Exercise description :: Repeat, exactly as they appear, the lines from the one with "Given: Open the application grid menu" through the last line of the entries below, but none of the pictures.
-.-.-
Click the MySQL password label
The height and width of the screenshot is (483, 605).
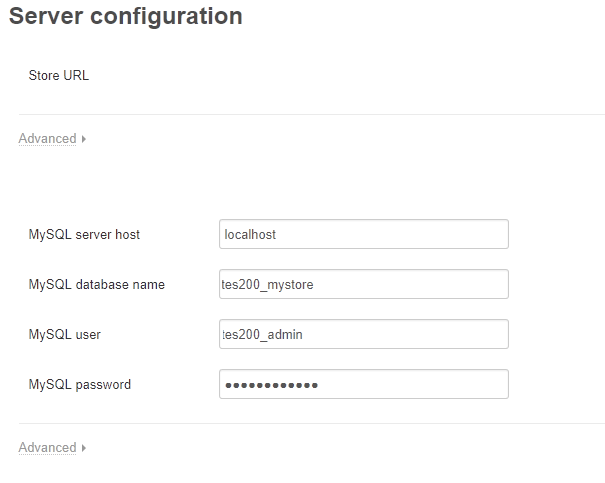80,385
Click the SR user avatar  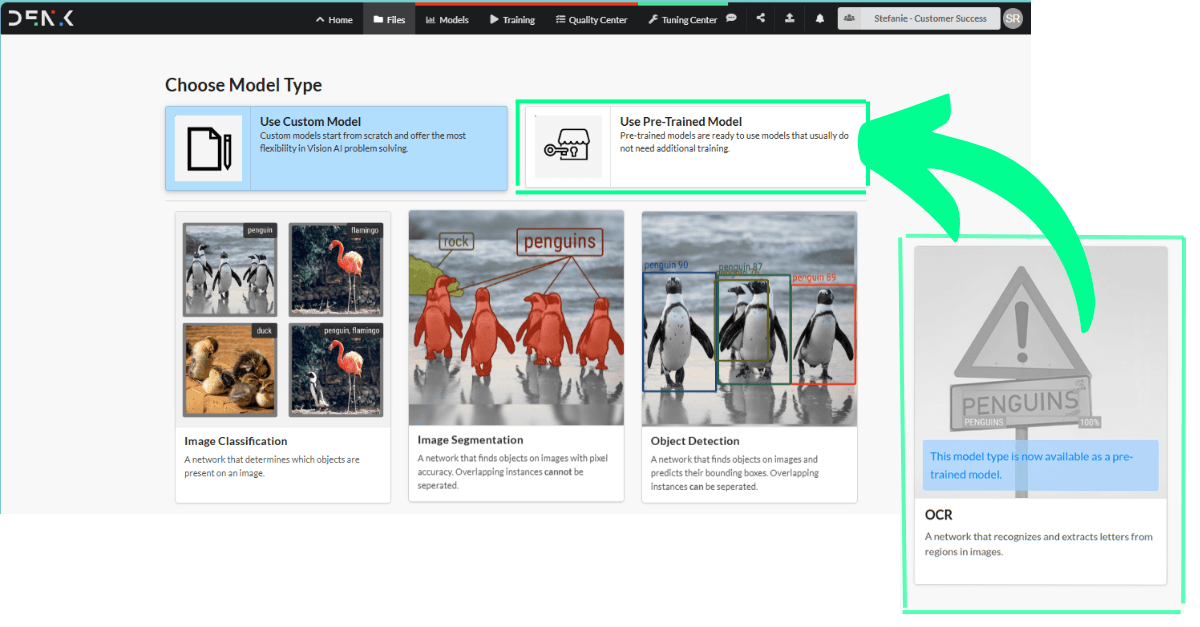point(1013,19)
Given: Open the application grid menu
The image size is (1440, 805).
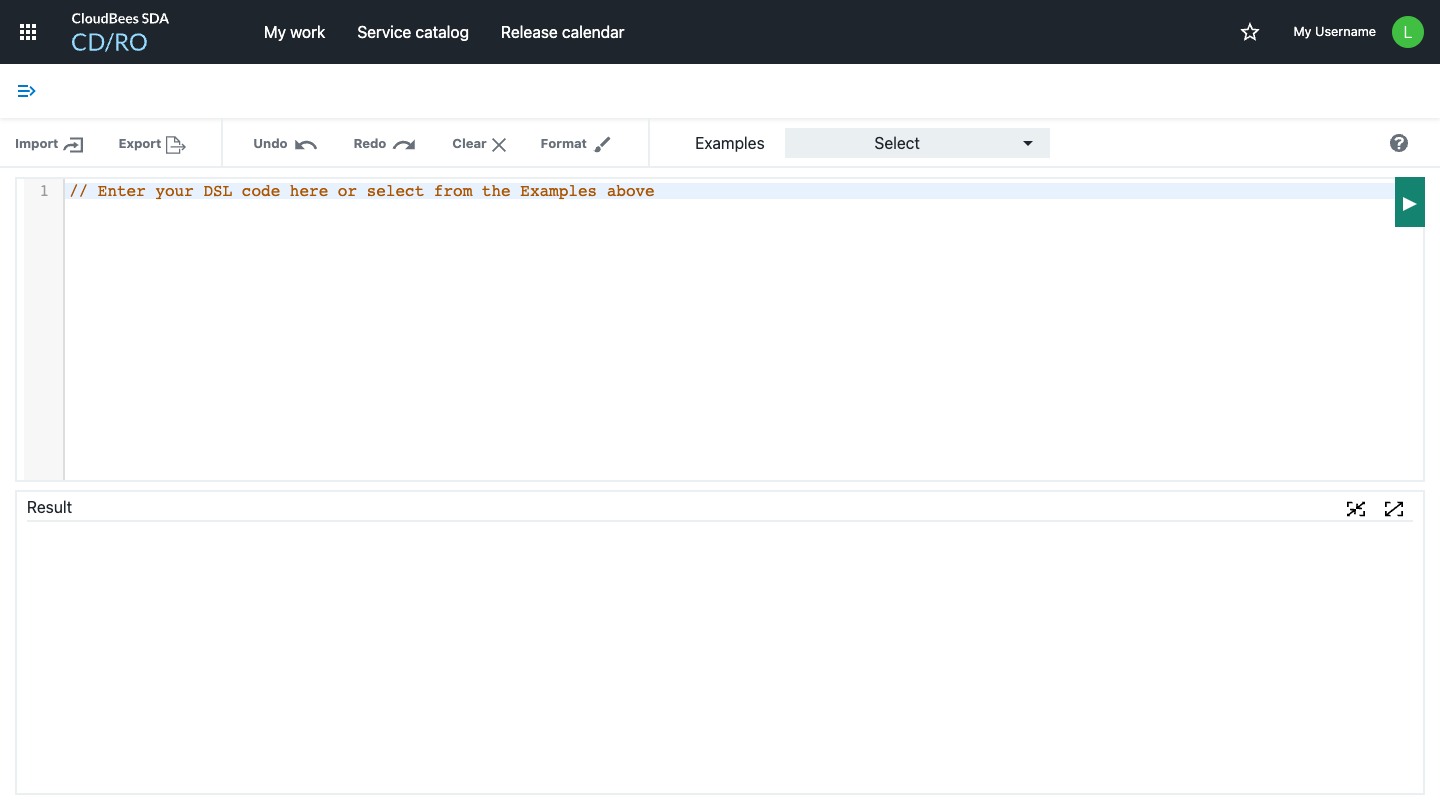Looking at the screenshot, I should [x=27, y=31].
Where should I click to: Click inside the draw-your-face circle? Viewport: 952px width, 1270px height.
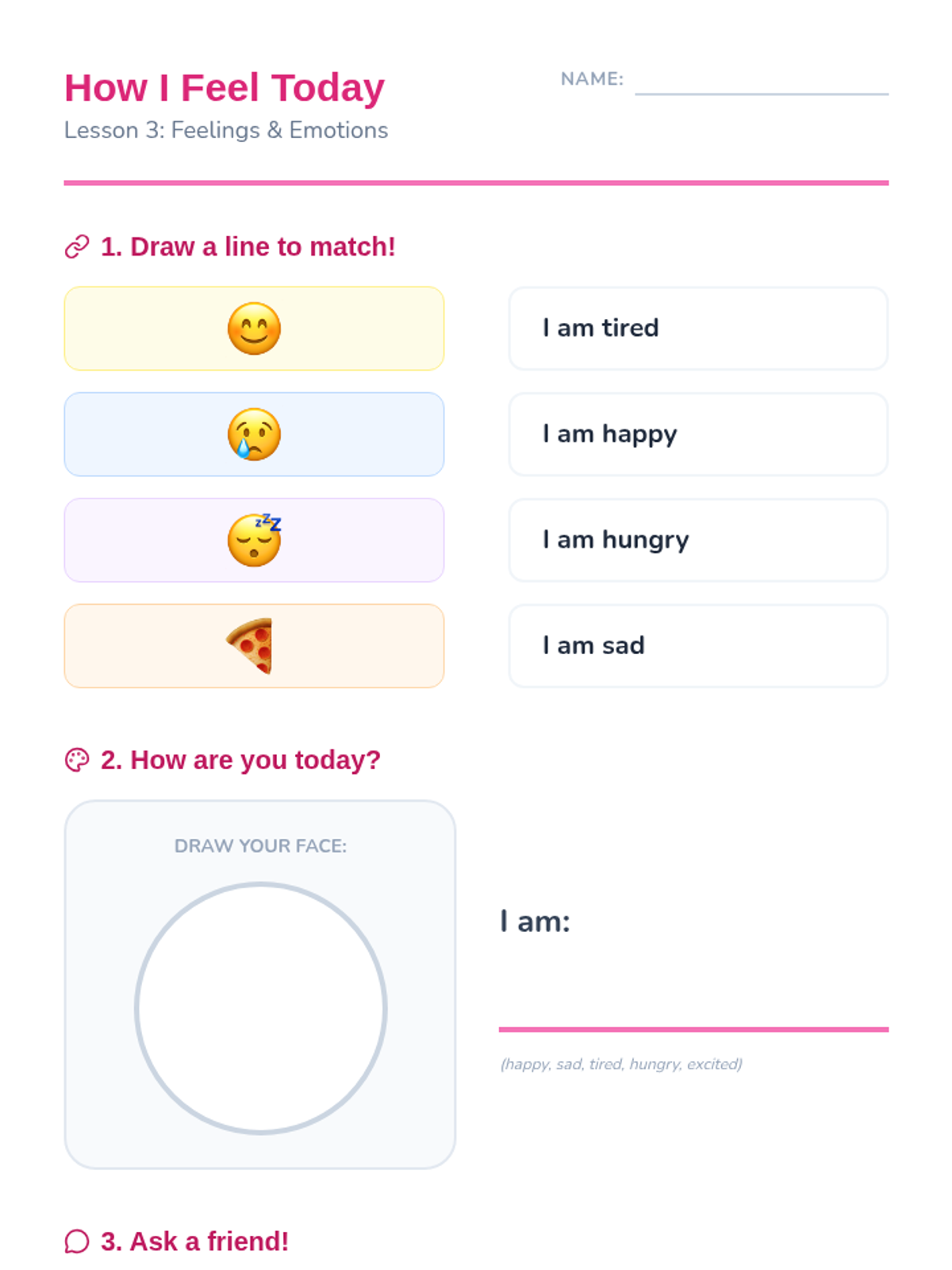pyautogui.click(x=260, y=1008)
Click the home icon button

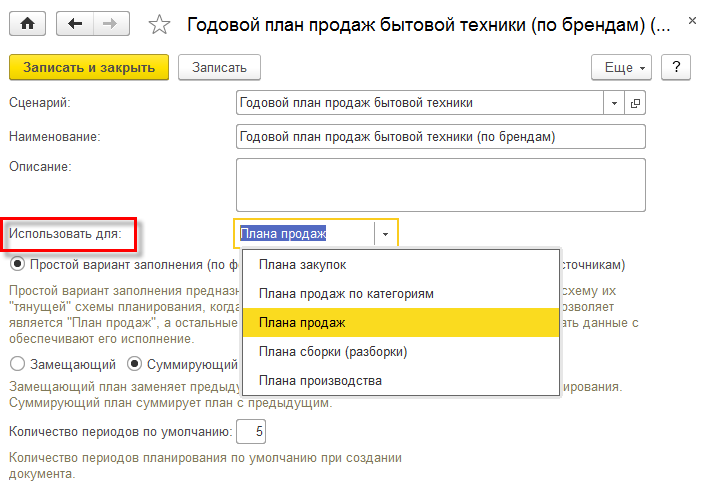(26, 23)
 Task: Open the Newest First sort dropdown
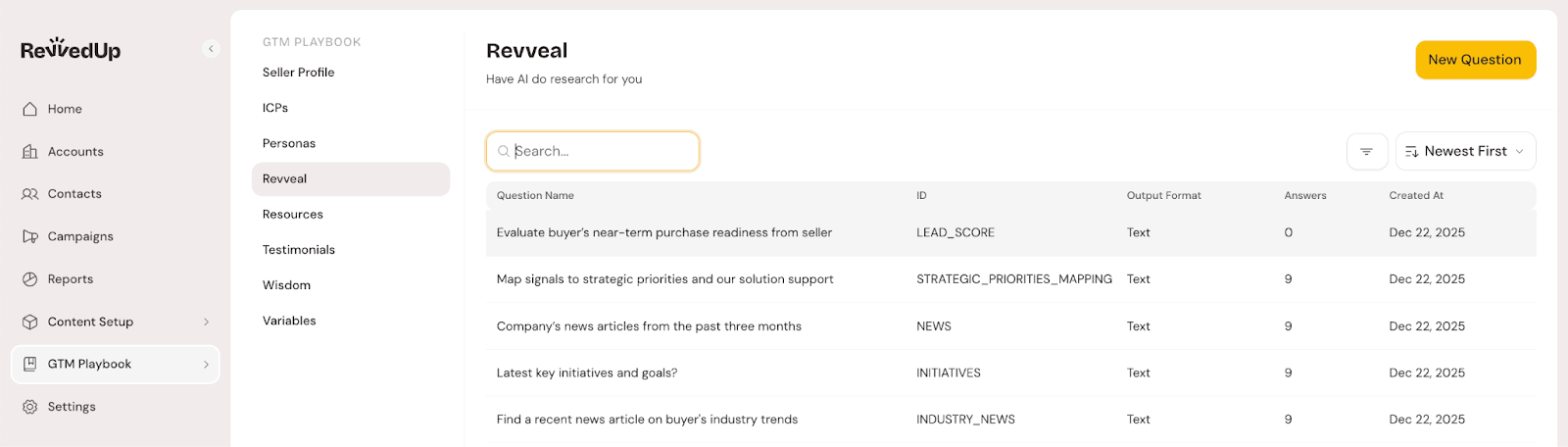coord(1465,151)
-.-.-
Output of the task ::
Given: Open the application grid menu
The image size is (1440, 805).
Looking at the screenshot, I should [x=27, y=31].
Where should I click to: Click inside the draw-your-face circle? Viewport: 952px width, 1270px height.
pyautogui.click(x=260, y=1008)
Click the home icon button

(26, 23)
 Task: Open the Newest First sort dropdown
coord(1465,151)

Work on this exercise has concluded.